If SB 810 is passed, universal healthcare may soon be a reality for California citizens. SB 810 covers the issue of "single-payer health care coverage" and is titled the "California Universal Healthcare Act." This bill provides a road map for government-sponsored universal healthcare throughout California.

The bill seeks to "establish the California Healthcare System to be administered by the newly created California Healthcare Agency under the control of a Healthcare Commissioner appointed by the Governor and subject to confirmation by the Senate." So yes, in an effort to simplify health insurance grants, the bill's sponsor, Senator Leno, proposes the creation of an entirely new healthcare agency, to be presided over by a health czar.

Furthermore, the bill would "make all California residents eligible for specified health care benefits under the California Healthcare System, which would, on a single-payer basis, negotiate for or set fees for health care services provided through the system and pay claims for those services.

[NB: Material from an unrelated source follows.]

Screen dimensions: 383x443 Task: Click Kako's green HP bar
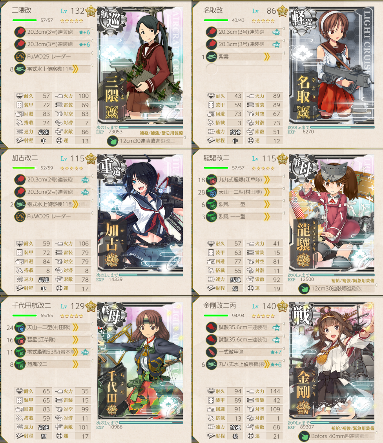point(25,168)
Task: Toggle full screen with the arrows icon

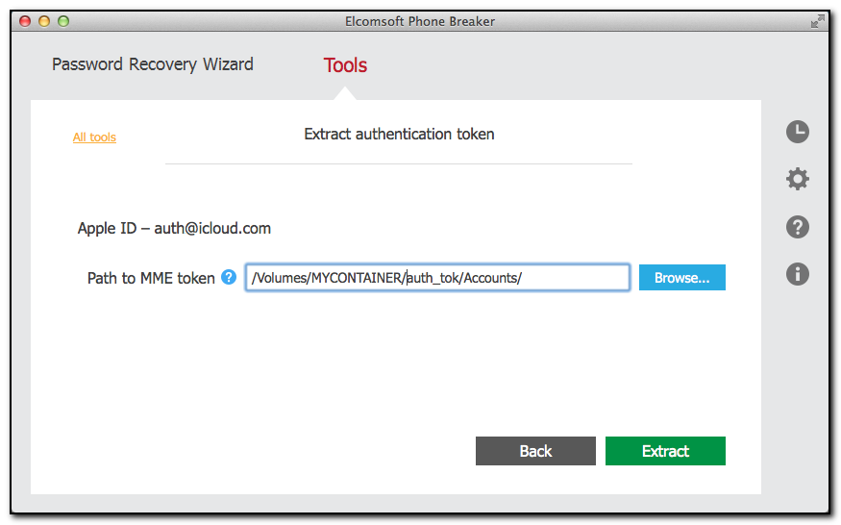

The bill would provide that a resident of the state with a household income, as specified, at or below 200% of the federal poverty level would be eligible for the type of benefits provided under the Medi-Cal program. The bill would require the commissioner to seek all necessary waivers, exemptions, agreements, or legislation to allow various existing federal, state, and local health care payments to be paid to the California Healthcare System, which would then assume responsibility for all benefits and services previously paid for with those funds."

In a strange and complicated explanation, the bill would further create a number of new positions and offices to oversee the bizarre and seemingly poorly planned out change, including the creation of a Healthcare Policy Board, an Office of Patient Advocacy, an Office of Health Planning, an Office of Health Care Quality, an Office of Inspector General ("within the Attorney General's Office, which would have various oversight powers"), a Healthcare Fund and Payments Board and a California Healthcare Premium Commission, among other unnecessary additions.

Another worrisome part to this plan is the proposed prohibitions inherent in it: "The bill would prohibit health care service plan contracts or health insurance policies from being issued for services covered by the California Healthcare System."

This proposal would further complicate the already-complicated world of HMOs, and is guaranteed to make work (and life) harder for physicians, already stretched under typical working conditions. By instilling a single-payer system, where residents are assigned numbers, where is the ability to choose one's specific healthcare provider? This program is anti-choice, if the state ultimately has the last say on what exactly a consumer can and cannot do medically. When physicians are told they must see everyone and anyone, and will be paid a minimum by the government, where exactly is the urgency to treat more in-need patients? Once the government determines exactly who needs what procedures, and when, then the freedom of choice enjoyed by Californians with their healthcare, will disappear forever.

Most alarming, is how government representatives feel they are most qualified to dole out healthcare, when most government officials know nothing about medicine and patient care. Does it make more sense to trust your health to a career politician, or to the physician you have selected, and have seen for years?

It is unclear exactly why some senators feel the need to faze out the Medi-Cal program, in favor of a similar program, which would grant more power to the California legislature. Leno's Web site claims that SB 810 would establish a "modern universal health care system to cover every California resident with comprehensive benefits, contains the growth in health care spending and ensures patient-centered high quality health care. The plan is funded by replacing premiums currently paid to insurance companies with premiums paid into a health care trust fund, which saves billions on administrative costs and covers everyone regardless of their employment status or pre-existing conditions." Leno has released no documentation to support this rather important assertion and serious accusation.

SB 810 was introduced on February 27 by State Senator Mark Leno, of the Third Senate District, of San Francisco.